An Allerheiligen schenkte der Verein «Museen im Thurgau – Museumsgesellschaft» dem Kanton seine wertvollen Sammlung-Restbestände. Der Verein will eine Anlaufstelle für Museen im Thurgau sein.
Christof Lampart
Christine Süry, Gabriele Keck und Heinz Reinhart vor der Madonna mit Kind aus dem Kloster Feldbach. (Bild: Christof Lampart)

Christine Süry, Gabriele Keck und Heinz Reinhart vor der Madonna mit Kind aus dem Kloster Feldbach. (Bild: Christof Lampart)

Als nun «Museen im Thurgau – Museumsgesellschaft» an der Jahresversammlung 2017 den Entscheid fällte, sich von seinem Sammlungsauftrag zu verabschieden und stattdessen sich in Zukunft als Anlaufstelle für regionale und lokale Museen im Thurgau zu profilieren, kam die Schenkung von 46 Objekten, welche Sammlungskuratorin Christine Süry als «künstlerische Zeugnisse spätmittelalterlicher Schaffens von herausragender Qualität» bezeichnete, rasch zustande.

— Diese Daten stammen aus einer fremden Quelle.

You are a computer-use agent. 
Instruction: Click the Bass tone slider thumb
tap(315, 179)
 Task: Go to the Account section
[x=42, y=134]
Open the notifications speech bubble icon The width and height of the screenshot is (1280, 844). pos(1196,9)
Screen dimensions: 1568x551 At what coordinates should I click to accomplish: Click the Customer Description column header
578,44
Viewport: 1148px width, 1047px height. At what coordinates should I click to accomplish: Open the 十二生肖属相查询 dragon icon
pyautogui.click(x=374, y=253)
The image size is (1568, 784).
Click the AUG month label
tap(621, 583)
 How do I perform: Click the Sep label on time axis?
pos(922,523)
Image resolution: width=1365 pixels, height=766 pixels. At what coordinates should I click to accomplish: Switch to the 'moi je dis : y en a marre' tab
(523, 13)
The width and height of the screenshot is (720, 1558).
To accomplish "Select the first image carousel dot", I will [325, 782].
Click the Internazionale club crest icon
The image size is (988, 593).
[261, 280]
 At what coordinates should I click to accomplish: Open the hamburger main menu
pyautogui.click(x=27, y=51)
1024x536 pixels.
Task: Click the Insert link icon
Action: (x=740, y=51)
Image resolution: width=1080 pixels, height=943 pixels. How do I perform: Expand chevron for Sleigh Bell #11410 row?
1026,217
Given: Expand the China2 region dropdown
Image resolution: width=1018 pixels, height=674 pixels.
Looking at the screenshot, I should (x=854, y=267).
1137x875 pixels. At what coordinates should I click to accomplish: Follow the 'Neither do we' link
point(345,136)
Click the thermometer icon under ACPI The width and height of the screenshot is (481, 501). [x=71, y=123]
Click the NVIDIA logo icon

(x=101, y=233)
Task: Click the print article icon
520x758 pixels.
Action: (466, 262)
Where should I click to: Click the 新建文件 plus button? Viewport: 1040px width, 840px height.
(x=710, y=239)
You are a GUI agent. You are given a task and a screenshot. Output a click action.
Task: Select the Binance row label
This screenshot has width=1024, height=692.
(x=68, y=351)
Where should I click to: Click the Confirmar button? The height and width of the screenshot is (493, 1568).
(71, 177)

Geld floss bei der Schenkung keines. Jedoch traf der Verein für die Jahre zwischen 2019 und 2022 eine Leistungsvereinbarung mit dem Kanton, wonach dieser im Rahmen des neuen Kulturkonzepts den Verein jährlich mit 25000 Franken unterstützt. Dieser Betrag soll für die Errichtung einer in Teilzeit geführten Geschäftsstelle verwendet werden.